■ **WHAT IS NEEDED**:
A line below contains "Shop (215, 1683)", and a later one contains "Бойовики (817, 693)". Repeat both, with every line between them, exactly.

(Items listed in a dataset)
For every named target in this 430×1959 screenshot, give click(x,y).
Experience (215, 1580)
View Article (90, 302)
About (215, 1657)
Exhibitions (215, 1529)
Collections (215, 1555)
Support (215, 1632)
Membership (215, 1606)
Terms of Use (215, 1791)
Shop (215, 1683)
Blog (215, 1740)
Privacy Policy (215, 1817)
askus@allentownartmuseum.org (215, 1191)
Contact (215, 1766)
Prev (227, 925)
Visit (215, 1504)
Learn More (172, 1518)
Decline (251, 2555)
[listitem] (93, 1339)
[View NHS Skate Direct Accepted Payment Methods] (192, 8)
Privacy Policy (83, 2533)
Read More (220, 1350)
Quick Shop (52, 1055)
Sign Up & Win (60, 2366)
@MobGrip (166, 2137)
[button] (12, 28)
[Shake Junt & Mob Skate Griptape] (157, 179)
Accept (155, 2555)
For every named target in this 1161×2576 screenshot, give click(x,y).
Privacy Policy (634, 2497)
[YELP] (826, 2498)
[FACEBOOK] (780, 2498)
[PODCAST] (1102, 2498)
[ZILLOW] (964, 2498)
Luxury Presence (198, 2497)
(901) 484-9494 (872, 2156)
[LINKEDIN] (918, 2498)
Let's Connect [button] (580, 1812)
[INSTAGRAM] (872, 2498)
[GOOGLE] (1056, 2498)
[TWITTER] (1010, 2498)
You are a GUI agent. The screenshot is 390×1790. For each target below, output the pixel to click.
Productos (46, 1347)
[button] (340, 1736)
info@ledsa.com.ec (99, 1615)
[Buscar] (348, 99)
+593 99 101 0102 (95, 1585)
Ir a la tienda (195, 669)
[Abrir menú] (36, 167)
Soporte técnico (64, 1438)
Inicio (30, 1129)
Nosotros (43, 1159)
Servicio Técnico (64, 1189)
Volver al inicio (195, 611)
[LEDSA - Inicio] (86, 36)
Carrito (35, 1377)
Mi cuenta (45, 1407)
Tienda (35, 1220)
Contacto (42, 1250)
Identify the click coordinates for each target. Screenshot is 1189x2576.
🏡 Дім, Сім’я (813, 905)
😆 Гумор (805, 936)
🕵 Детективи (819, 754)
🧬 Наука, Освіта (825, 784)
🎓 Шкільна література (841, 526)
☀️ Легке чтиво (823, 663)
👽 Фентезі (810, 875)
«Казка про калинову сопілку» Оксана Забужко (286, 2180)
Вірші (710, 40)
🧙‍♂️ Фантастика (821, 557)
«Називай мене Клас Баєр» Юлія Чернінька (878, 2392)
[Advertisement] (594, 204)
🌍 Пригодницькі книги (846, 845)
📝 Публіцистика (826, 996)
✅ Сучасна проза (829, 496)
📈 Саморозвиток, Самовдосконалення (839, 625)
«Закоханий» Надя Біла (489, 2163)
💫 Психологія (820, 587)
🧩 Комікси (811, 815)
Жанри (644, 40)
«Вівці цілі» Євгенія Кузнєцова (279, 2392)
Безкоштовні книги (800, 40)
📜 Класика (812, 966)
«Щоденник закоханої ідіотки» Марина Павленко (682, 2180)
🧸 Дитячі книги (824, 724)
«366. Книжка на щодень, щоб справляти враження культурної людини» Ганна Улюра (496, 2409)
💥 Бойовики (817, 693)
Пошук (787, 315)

■ **EXERCISE RESULT**:
Shop (215, 1683)
Blog (215, 1740)
Privacy Policy (215, 1817)
askus@allentownartmuseum.org (215, 1191)
Contact (215, 1766)
Prev (227, 925)
Visit (215, 1504)
Learn More (172, 1518)
Decline (251, 2555)
[listitem] (93, 1339)
[View NHS Skate Direct Accepted Payment Methods] (192, 8)
Privacy Policy (83, 2533)
Read More (220, 1350)
Quick Shop (52, 1055)
Sign Up & Win (60, 2366)
@MobGrip (166, 2137)
[button] (12, 28)
[Shake Junt & Mob Skate Griptape] (157, 179)
Accept (155, 2555)
For every named target in this 1161×2576 screenshot, give click(x,y).
Privacy Policy (634, 2497)
[YELP] (826, 2498)
[FACEBOOK] (780, 2498)
[PODCAST] (1102, 2498)
[ZILLOW] (964, 2498)
Luxury Presence (198, 2497)
(901) 484-9494 (872, 2156)
[LINKEDIN] (918, 2498)
Let's Connect [button] (580, 1812)
[INSTAGRAM] (872, 2498)
[GOOGLE] (1056, 2498)
[TWITTER] (1010, 2498)
You are a GUI agent. The screenshot is 390×1790. For each target below, output the pixel to click.
Productos (46, 1347)
[button] (340, 1736)
info@ledsa.com.ec (99, 1615)
[Buscar] (348, 99)
+593 99 101 0102 (95, 1585)
Ir a la tienda (195, 669)
[Abrir menú] (36, 167)
Soporte técnico (64, 1438)
Inicio (30, 1129)
Nosotros (43, 1159)
Servicio Técnico (64, 1189)
Volver al inicio (195, 611)
[LEDSA - Inicio] (86, 36)
Carrito (35, 1377)
Mi cuenta (45, 1407)
Tienda (35, 1220)
Contacto (42, 1250)
Identify the click coordinates for each target. Screenshot is 1189x2576.
🏡 Дім, Сім’я (813, 905)
😆 Гумор (805, 936)
🕵 Детективи (819, 754)
🧬 Наука, Освіта (825, 784)
🎓 Шкільна література (841, 526)
☀️ Легке чтиво (823, 663)
👽 Фентезі (810, 875)
«Казка про калинову сопілку» Оксана Забужко (286, 2180)
Вірші (710, 40)
🧙‍♂️ Фантастика (821, 557)
«Називай мене Клас Баєр» Юлія Чернінька (878, 2392)
[Advertisement] (594, 204)
🌍 Пригодницькі книги (846, 845)
📝 Публіцистика (826, 996)
✅ Сучасна проза (829, 496)
📈 Саморозвиток, Самовдосконалення (839, 625)
«Закоханий» Надя Біла (489, 2163)
💫 Психологія (820, 587)
🧩 Комікси (811, 815)
Жанри (644, 40)
«Вівці цілі» Євгенія Кузнєцова (279, 2392)
Безкоштовні книги (800, 40)
📜 Класика (812, 966)
«Щоденник закоханої ідіотки» Марина Павленко (682, 2180)
🧸 Дитячі книги (824, 724)
«366. Книжка на щодень, щоб справляти враження культурної людини» Ганна Улюра (496, 2409)
💥 Бойовики (817, 693)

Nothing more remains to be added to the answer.